TEXT PROVIDED:
On September 11, 2014, in a sharply worded order that will give heart to the FDIC’s many other failed bank litigation targets, Eastern District of North Carolina Judge Terrence Boyle, applying North Carolina law, granted the summary judgment motion of the former directors and officers of the failed Cooperative Bank of Wilmington, N.C., in the lawsuit the FDIC had filed against them in its capacity as the failed bank’s receiver. Judge Boyle rejected all of the FDIC’s claims against the former bank officials. The defendants in other failed bank lawsuits undoubtedly will seek to rely on Judge Boyle’s ruling that the loan underwriting actions on which the FDIC sought to base its liability claims are protected by the business judgment rule. A copy of Judge Boyle’s order can be found here.
A September 15, 2014 memo about Judge Boyle’s opinion from Mary Gill and Laura Tapson of the Alston & Bird law firm entitled “Bank Directors and Offices Win Summary Judgment on All FDIC Claims” can be found here. (Alston & Bird was not involved in the case.)
After the Cooperative Bank of Wilmington, N.C. failed in June 2009, the FDIC as the failed bank’s receiver initiated a lawsuit against certain former directors and offices of the bank, asserting claims for negligence, gross negligence, and breaches of fiduciary duty in connection with the defendants’ approval of 86 loans between January 2007 and April 2008. The FDIC alleged that in making the loans, the defendants had deviated from prudent lending practices established by the bank’s own loan policy, published regulatory guidelines and generally accepted banking practices. In its lawsuit, the FDIC sought to recover approximately $40 million in losses the bank sustained in connection with the subject loans.

DIRECTION A:
Reproduce the passage of the text on the FDIC lawsuit from "On September 11, 2014, in" up to and including "order can be found here.".

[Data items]

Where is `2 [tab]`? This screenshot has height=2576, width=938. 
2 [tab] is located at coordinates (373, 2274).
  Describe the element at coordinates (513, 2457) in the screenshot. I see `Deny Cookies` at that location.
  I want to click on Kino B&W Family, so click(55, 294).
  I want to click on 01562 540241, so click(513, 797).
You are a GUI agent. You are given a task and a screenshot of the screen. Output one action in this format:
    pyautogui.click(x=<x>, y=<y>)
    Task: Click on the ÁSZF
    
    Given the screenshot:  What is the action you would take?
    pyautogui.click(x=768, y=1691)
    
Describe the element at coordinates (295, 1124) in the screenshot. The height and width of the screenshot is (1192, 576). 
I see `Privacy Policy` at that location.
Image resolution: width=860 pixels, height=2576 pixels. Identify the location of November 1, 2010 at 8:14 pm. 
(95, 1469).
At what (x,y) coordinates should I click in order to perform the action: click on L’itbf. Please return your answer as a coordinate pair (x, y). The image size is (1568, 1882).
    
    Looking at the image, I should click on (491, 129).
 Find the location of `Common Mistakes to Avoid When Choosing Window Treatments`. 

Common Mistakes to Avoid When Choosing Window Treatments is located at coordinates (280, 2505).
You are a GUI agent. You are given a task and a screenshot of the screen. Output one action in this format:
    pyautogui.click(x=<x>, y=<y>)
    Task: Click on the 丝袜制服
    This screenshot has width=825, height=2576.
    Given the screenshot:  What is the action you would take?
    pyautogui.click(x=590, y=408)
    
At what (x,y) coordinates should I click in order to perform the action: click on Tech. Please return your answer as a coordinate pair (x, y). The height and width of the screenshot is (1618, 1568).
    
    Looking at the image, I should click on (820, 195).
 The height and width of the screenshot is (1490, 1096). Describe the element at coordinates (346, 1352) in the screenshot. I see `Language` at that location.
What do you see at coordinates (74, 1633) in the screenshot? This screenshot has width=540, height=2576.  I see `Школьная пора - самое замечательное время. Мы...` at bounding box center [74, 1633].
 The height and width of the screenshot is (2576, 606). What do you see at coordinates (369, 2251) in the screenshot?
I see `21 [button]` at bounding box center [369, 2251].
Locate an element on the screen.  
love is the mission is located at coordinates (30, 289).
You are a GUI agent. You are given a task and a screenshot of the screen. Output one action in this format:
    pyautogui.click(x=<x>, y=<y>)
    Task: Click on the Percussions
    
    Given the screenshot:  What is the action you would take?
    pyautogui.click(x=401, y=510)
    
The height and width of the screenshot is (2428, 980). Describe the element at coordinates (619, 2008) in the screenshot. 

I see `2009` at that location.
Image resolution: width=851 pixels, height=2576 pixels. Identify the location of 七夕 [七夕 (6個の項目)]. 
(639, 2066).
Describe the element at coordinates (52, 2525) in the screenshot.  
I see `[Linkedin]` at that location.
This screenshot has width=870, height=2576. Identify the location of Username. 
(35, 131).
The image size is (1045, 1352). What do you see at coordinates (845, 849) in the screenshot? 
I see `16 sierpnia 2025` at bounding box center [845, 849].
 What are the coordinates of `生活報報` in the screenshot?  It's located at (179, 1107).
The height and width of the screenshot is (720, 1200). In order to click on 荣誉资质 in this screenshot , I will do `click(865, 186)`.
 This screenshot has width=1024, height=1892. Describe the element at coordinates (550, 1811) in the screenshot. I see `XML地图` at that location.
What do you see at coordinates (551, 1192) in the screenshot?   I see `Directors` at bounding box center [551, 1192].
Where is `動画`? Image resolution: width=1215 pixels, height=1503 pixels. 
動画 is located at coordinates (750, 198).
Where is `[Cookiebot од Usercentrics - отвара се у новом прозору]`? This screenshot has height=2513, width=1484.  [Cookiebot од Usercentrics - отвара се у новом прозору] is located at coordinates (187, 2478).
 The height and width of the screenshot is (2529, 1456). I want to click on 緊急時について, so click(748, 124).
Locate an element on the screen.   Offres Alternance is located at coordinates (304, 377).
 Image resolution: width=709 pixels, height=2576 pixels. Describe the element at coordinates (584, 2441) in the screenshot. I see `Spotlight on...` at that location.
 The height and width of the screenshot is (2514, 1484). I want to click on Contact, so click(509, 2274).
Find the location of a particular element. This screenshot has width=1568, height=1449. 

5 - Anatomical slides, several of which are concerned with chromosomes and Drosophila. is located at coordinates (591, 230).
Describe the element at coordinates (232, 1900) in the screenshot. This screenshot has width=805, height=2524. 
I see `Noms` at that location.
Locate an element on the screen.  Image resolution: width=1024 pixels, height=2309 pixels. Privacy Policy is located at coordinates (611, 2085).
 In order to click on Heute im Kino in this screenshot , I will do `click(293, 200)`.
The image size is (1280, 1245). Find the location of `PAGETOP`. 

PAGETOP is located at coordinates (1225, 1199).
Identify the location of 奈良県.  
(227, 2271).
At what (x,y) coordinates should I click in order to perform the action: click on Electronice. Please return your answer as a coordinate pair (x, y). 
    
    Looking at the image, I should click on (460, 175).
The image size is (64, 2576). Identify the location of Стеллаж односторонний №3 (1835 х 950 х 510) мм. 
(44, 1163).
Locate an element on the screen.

DIRECTION B:
Rewrite the rows from the first row up to and including the line with "I want to click on 01562", substituting "length" for "height" and leaving everything else unchanged. Return only those lines.

TASK RESULT A:
On September 11, 2014, in a sharply worded order that will give heart to the FDIC’s many other failed bank litigation targets, Eastern District of North Carolina Judge Terrence Boyle, applying North Carolina law, granted the summary judgment motion of the former directors and officers of the failed Cooperative Bank of Wilmington, N.C., in the lawsuit the FDIC had filed against them in its capacity as the failed bank’s receiver. Judge Boyle rejected all of the FDIC’s claims against the former bank officials. The defendants in other failed bank lawsuits undoubtedly will seek to rely on Judge Boyle’s ruling that the loan underwriting actions on which the FDIC sought to base its liability claims are protected by the business judgment rule. A copy of Judge Boyle’s order can be found here.

TASK RESULT B:
Where is `2 [tab]`? This screenshot has length=2576, width=938. 
2 [tab] is located at coordinates (373, 2274).
  Describe the element at coordinates (513, 2457) in the screenshot. I see `Deny Cookies` at that location.
  I want to click on Kino B&W Family, so click(55, 294).
  I want to click on 01562 540241, so click(513, 797).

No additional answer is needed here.